[Start of Data records]

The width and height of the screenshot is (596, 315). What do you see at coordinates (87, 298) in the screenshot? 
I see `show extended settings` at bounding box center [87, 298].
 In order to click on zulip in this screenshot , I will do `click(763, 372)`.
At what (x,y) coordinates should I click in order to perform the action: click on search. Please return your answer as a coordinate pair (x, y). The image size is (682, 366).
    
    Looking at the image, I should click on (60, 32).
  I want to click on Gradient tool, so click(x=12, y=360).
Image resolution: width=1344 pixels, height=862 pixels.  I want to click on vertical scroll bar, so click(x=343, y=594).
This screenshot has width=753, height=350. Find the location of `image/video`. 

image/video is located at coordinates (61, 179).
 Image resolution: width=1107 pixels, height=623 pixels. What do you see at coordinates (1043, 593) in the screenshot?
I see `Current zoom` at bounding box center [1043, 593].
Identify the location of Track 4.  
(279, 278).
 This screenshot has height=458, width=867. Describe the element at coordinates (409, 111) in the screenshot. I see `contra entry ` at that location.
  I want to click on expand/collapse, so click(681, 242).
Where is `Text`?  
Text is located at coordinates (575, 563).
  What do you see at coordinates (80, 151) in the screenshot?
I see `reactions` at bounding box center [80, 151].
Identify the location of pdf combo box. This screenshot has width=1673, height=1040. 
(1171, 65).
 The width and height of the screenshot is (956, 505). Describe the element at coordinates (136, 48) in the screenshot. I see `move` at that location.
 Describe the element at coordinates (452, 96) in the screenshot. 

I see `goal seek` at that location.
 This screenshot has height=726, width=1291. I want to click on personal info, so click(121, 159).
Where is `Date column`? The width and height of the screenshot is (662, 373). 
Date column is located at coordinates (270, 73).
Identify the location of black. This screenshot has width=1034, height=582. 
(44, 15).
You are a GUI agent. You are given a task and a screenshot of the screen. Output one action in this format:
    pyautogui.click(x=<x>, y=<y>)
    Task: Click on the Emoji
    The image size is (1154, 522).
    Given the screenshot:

[End of Data records]

### Written problem
Rewrite the lines above, putting "Point out the location of" in place of every "Identify the location of" and leaving the rest untouched.

### In response
The width and height of the screenshot is (596, 315). What do you see at coordinates (87, 298) in the screenshot? 
I see `show extended settings` at bounding box center [87, 298].
 In order to click on zulip in this screenshot , I will do `click(763, 372)`.
At what (x,y) coordinates should I click in order to perform the action: click on search. Please return your answer as a coordinate pair (x, y). The image size is (682, 366).
    
    Looking at the image, I should click on (60, 32).
  I want to click on Gradient tool, so click(x=12, y=360).
Image resolution: width=1344 pixels, height=862 pixels.  I want to click on vertical scroll bar, so click(x=343, y=594).
This screenshot has width=753, height=350. Find the location of `image/video`. 

image/video is located at coordinates (61, 179).
 Image resolution: width=1107 pixels, height=623 pixels. What do you see at coordinates (1043, 593) in the screenshot?
I see `Current zoom` at bounding box center [1043, 593].
Point out the location of Track 4.  
(279, 278).
 This screenshot has height=458, width=867. Describe the element at coordinates (409, 111) in the screenshot. I see `contra entry ` at that location.
  I want to click on expand/collapse, so click(681, 242).
Where is `Text`?  
Text is located at coordinates (575, 563).
  What do you see at coordinates (80, 151) in the screenshot?
I see `reactions` at bounding box center [80, 151].
Point out the location of pdf combo box. This screenshot has width=1673, height=1040. 
(1171, 65).
 The width and height of the screenshot is (956, 505). Describe the element at coordinates (136, 48) in the screenshot. I see `move` at that location.
 Describe the element at coordinates (452, 96) in the screenshot. 

I see `goal seek` at that location.
 This screenshot has height=726, width=1291. I want to click on personal info, so click(121, 159).
Where is `Date column`? The width and height of the screenshot is (662, 373). 
Date column is located at coordinates (270, 73).
Point out the location of black. This screenshot has width=1034, height=582. 
(44, 15).
You are a GUI agent. You are given a task and a screenshot of the screen. Output one action in this format:
    pyautogui.click(x=<x>, y=<y>)
    Task: Click on the Emoji
    The image size is (1154, 522).
    Given the screenshot:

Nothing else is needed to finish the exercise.